Görüntülediğiniz mahkeme kararı kesinleşmiş bir karardır.
T.C.
İSTANBUL
16. ASLİYE TİCARET MAHKEMESİ
ESAS NO : 2022/28 Esas
KARAR NO : 2023/147
DAVA : İtirazın İptali
DAVA TARİHİ : 12/01/2022
KARAR TARİHİ : 05/04/2023
Mahkememizde görülmekte olan İtirazın İptali davasının yapılan açık yargılaması sonunda,
GEREĞİ DÜŞÜNÜLDÜ:
TALEP: Davacı vekili dava dilekçesinde özetle; davalıya ait araçların 26/09/2019-30/10/2020 tarihleri arasında müvekkilinin işletmesinde bulunan köprü ve otoyol gişelerinden defalarca geçiş ücreti ödemeksizin geçtiklerini, söz konusu ihlaller nedeni ile ücretlerin ödenmemesinden dolayı alacağın tahsili için müvekkili tarafından …. İcra Müdürlüğü’nün 2021/… Esas sayılı dosyasından icra takibi başlattığını, ancak takibe haksız olarak itiraz edildiğini ve takibin durduğunu beyanla itirazın iptali ile takibin devamına karar verilmesini talep ve dava etmiştir.

+---+

= Görev 1 =
Mahkeme kararında "Görüntülediğiniz mahkeme kararı" ile "ve dava etmiştir." arasındaki kısmı, iki uç da dahil, hiçbir değişiklik yapmadan yeniden yazın.

+---+

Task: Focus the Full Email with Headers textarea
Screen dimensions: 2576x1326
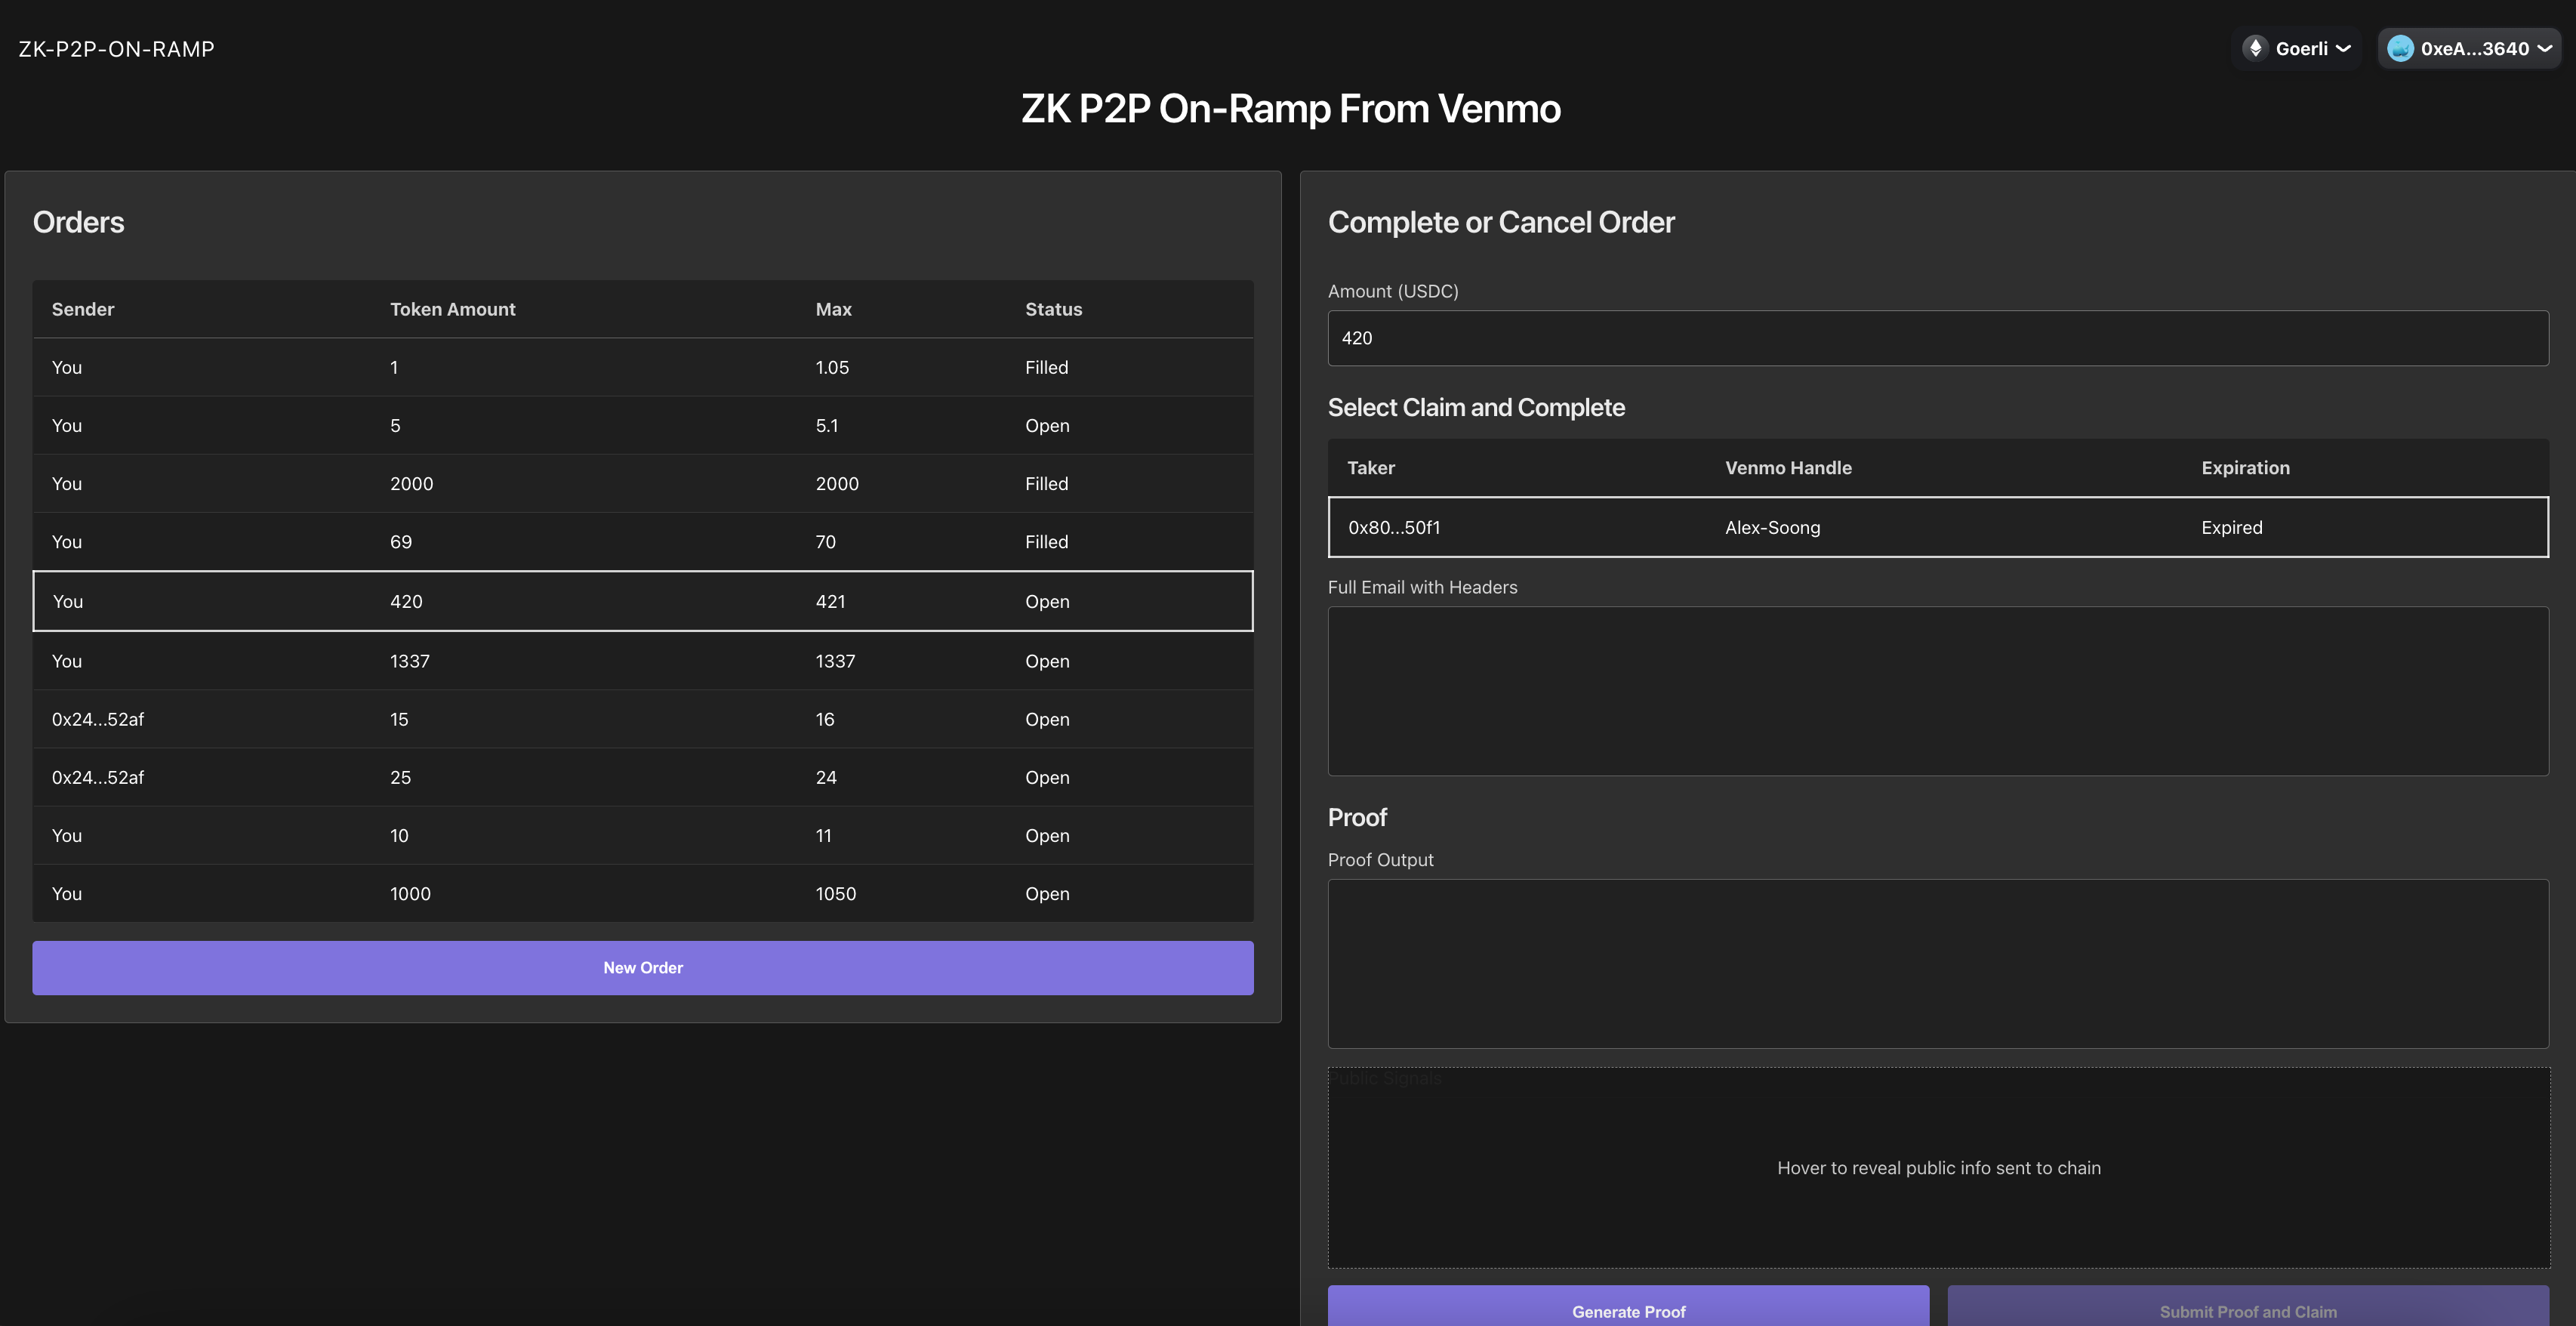Action: 1937,691
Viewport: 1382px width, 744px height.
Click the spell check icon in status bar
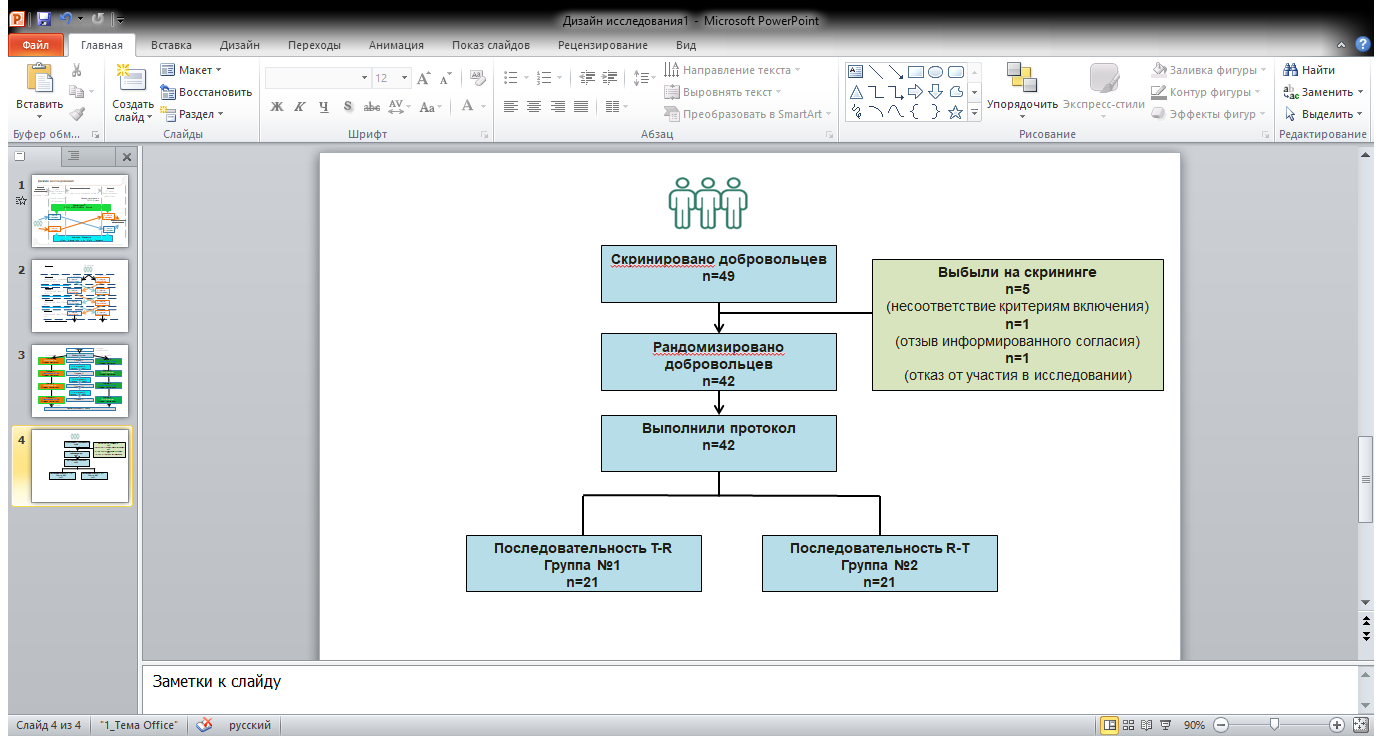coord(205,725)
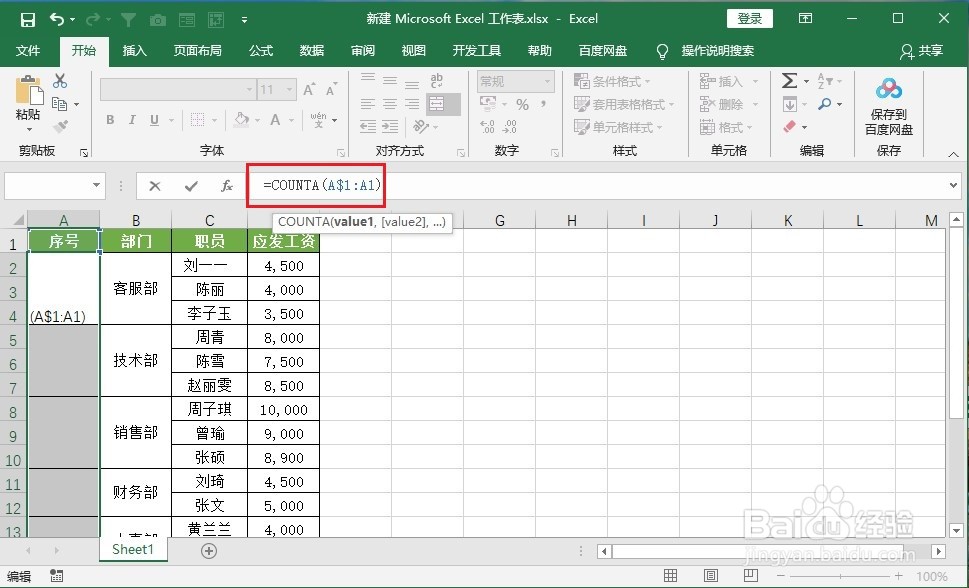Confirm the formula with the checkmark button
Image resolution: width=969 pixels, height=588 pixels.
click(x=190, y=186)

+---+

= Görev 2 =
Listede "Viewport: 1382px width, 744px height." ifadesini içeren satırdan listenin sonuna kadar olan satırları, iki uç da dahil ve boş satırlar atlanarak, numaralandırılmış biçimde sıralayın. Resimleri yanıta almayın.

= Tam yanıt 1 =
Görüntülediğiniz mahkeme kararı kesinleşmiş bir karardır.
T.C.
İSTANBUL
16. ASLİYE TİCARET MAHKEMESİ
ESAS NO : 2022/28 Esas
KARAR NO : 2023/147
DAVA : İtirazın İptali
DAVA TARİHİ : 12/01/2022
KARAR TARİHİ : 05/04/2023
Mahkememizde görülmekte olan İtirazın İptali davasının yapılan açık yargılaması sonunda,
GEREĞİ DÜŞÜNÜLDÜ:
TALEP: Davacı vekili dava dilekçesinde özetle; davalıya ait araçların 26/09/2019-30/10/2020 tarihleri arasında müvekkilinin işletmesinde bulunan köprü ve otoyol gişelerinden defalarca geçiş ücreti ödemeksizin geçtiklerini, söz konusu ihlaller nedeni ile ücretlerin ödenmemesinden dolayı alacağın tahsili için müvekkili tarafından …. İcra Müdürlüğü’nün 2021/… Esas sayılı dosyasından icra takibi başlattığını, ancak takibe haksız olarak itiraz edildiğini ve takibin durduğunu beyanla itirazın iptali ile takibin devamına karar verilmesini talep ve dava etmiştir.

= Tam yanıt 2 =
1. Viewport: 1382px width, 744px height.
2. Click the spell check icon in status bar
3. coord(205,725)
4. Confirm the formula with the checkmark button
5. Image resolution: width=969 pixels, height=588 pixels.
6. click(x=190, y=186)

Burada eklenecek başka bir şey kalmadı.